- _SUPPLIED MATERIAL_:

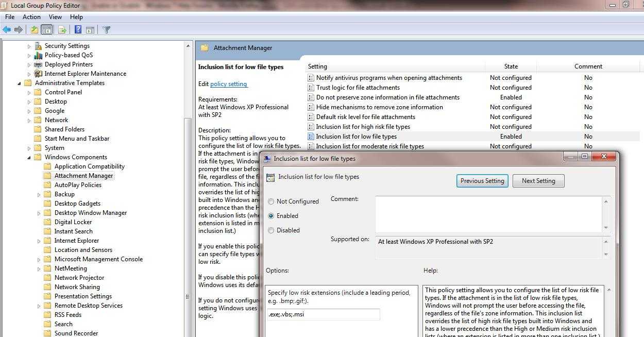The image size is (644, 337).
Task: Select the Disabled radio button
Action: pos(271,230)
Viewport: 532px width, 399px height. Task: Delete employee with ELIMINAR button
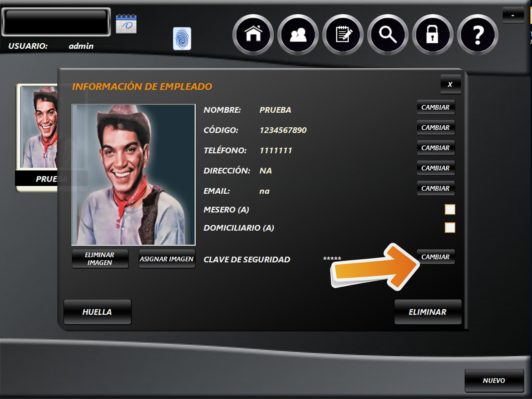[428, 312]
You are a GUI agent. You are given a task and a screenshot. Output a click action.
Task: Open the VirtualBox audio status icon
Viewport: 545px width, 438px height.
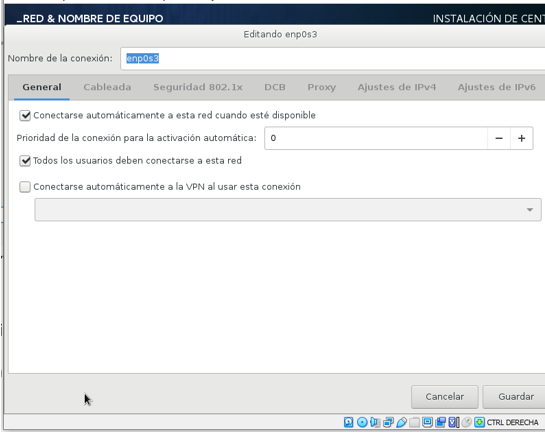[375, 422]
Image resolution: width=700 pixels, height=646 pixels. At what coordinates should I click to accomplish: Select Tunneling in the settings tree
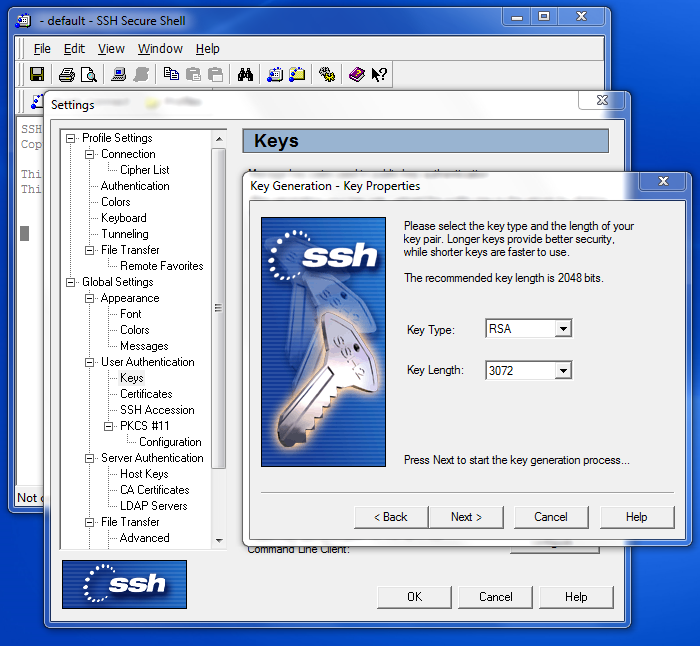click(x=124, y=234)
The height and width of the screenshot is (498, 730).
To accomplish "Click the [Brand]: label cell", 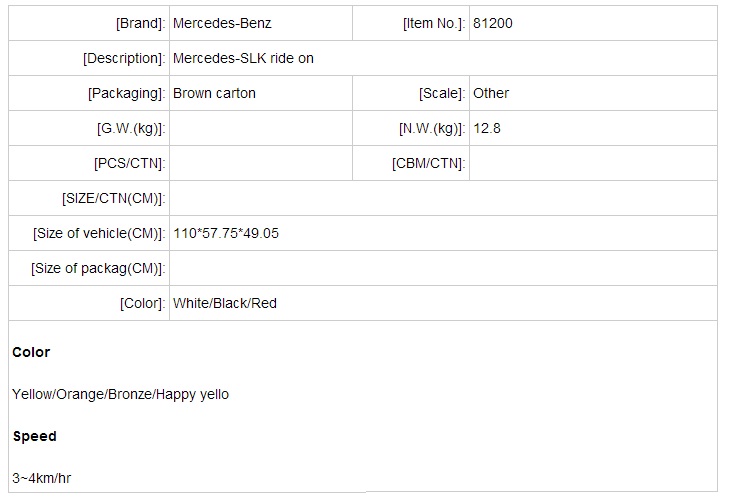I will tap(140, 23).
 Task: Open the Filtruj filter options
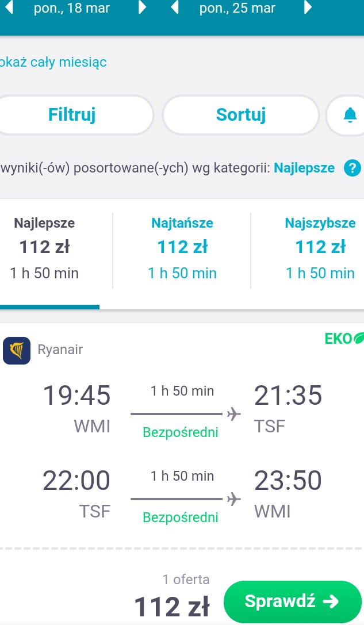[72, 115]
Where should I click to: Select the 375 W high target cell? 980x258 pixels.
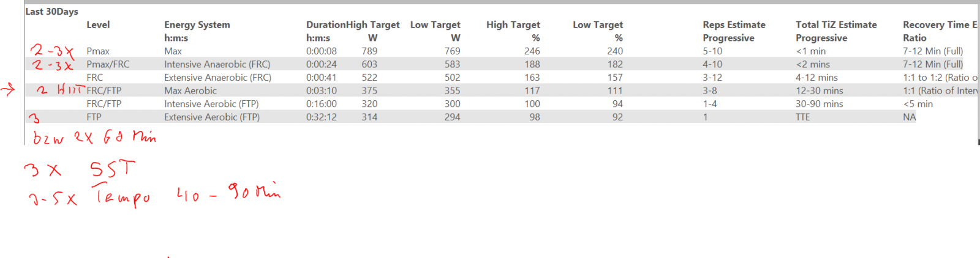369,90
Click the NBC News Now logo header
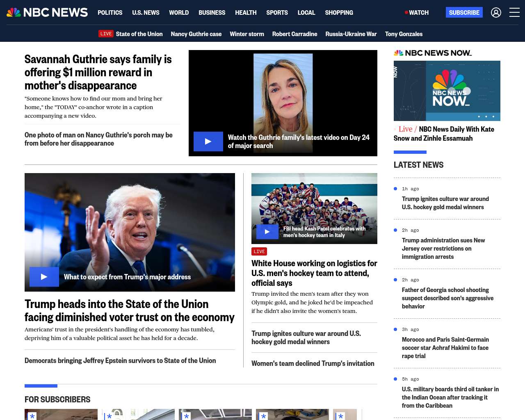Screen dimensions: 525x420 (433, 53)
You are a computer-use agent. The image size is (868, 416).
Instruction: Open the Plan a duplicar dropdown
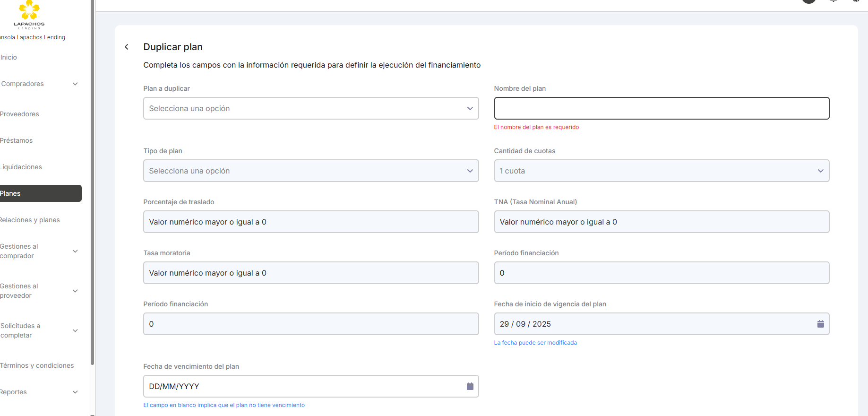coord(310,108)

...

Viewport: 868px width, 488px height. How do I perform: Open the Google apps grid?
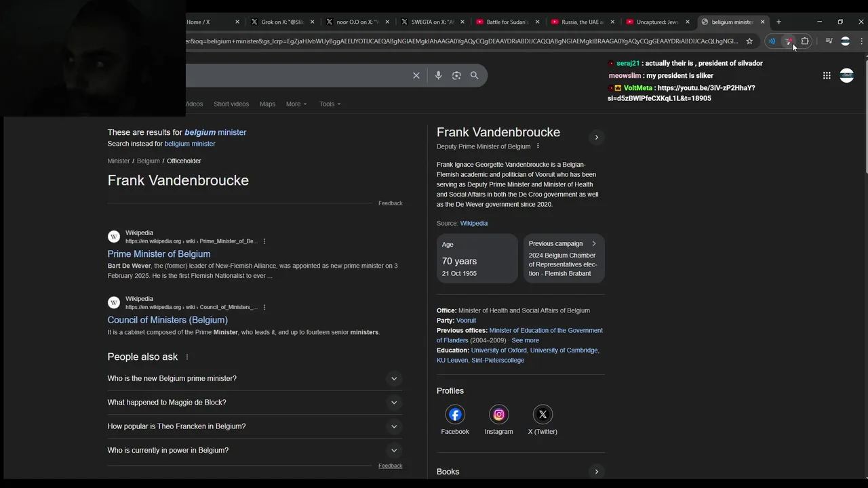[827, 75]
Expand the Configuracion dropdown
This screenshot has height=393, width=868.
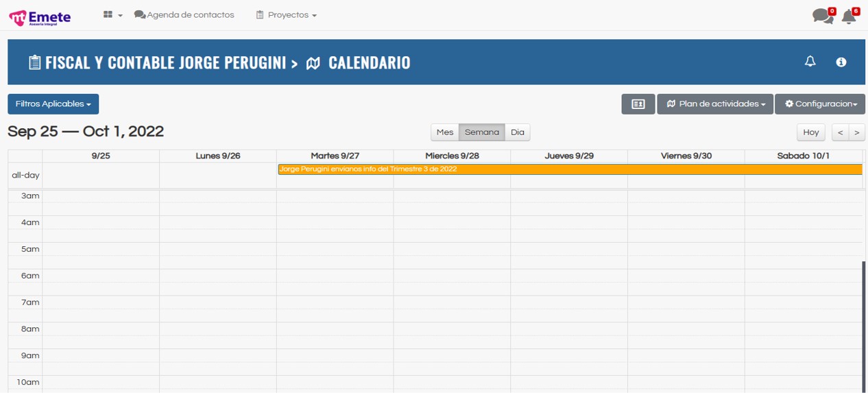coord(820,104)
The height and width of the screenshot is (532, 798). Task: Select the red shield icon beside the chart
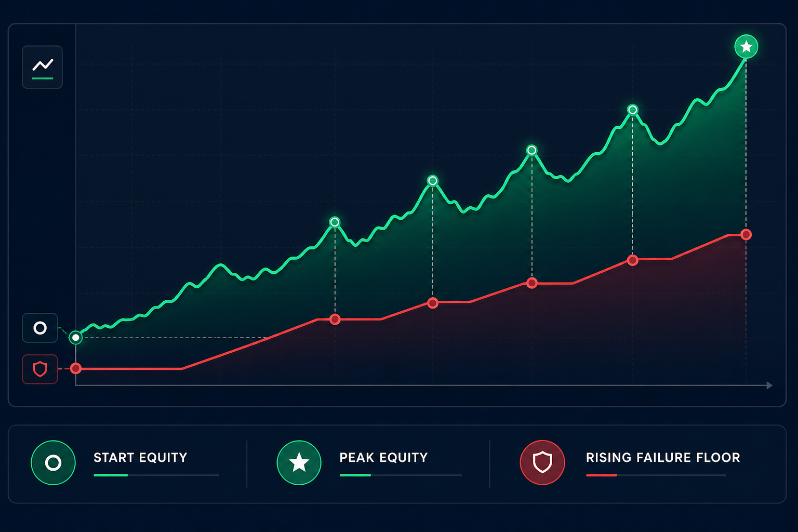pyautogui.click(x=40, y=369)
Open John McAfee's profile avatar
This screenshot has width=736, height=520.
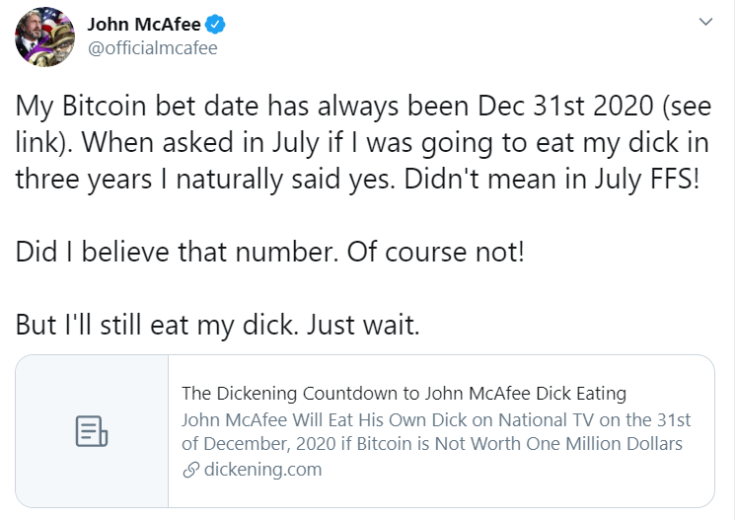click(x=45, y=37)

==

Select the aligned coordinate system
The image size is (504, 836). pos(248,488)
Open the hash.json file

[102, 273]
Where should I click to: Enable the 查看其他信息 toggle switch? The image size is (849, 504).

- _WORK TASK_:
From the data above, pick out each line containing "agent" and copy it.

- _EXERCISE RESULT_:
You are a GUI agent. You are given a task and a screenshot. Output a click action.
You are a computer-use agent. The image size is (868, 416).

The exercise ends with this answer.